The bulb of an onion is formed from modified leaves. While photosynthesis takes place in the leaves of an onion containing chloroplast, the little glucose that is produced from this process is converted in to starch (starch granules) and stored in the bulb.
An onion is made up of layers that are separated by a thin membrane. For this experiment, the thin membrane will be used to observe the onion cells. It can easily be obtained by peeling it from any layer of the onion using tweezers.
**Note- In microscopy, wet mount refers to a glass slide holding a specimen suspended on a drop of liquid for examination.
Moreover, to avoid breaking the slide and damage to the microscope objective lenses during observation, it's important that the optical tube be lowered to the point that the objective lens is as close to the slide as possible.
This should be done starting with low power while looking from the side of the microscope rather than through the eye piece. From this point, it becomes easier to focus for clarity without any accidents.
Students can make another slide without adding the stain to see the difference between a stained slide and a non-stained slide.
The layers of an onion contain simple sugars (carbohydrates) some of which are stored as starch (starch granules). Given that iodine tends to bind to starch, it stains the starch granules when the two come in to contact making them visible.
Although onions may not have as much starch as potato and other plants, the stain (iodine) allows for the little starch molecules to be visible under the microscope. Although onions are plants, students will not see any chloroplasts in their slides.
This is because of the fact that the chloroplast necessary for photosynthesis is largely present in the leafy part of the onion, which is exposed to the sun and absent in the bulb which is below ground and away from sunlight.

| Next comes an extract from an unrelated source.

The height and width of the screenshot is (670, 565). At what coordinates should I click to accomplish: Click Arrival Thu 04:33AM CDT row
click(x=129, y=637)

Unlike animal cells, students will also notice that the plant cells have a more regular shape. This is because they have a cell wall made up of cellulose which maintains its shape.
This is an easy and fun activity that will allow the student to learn about the cell structure. Students have the opportunity to experiment and observe the onion membrane with different stains (methylene blue and iodine) and without the stain and observe the differences.
Having observed the onion cell under the microscope, students will be able to learn the differences between animal and plant cells in addition to the function of the different parts of the cell.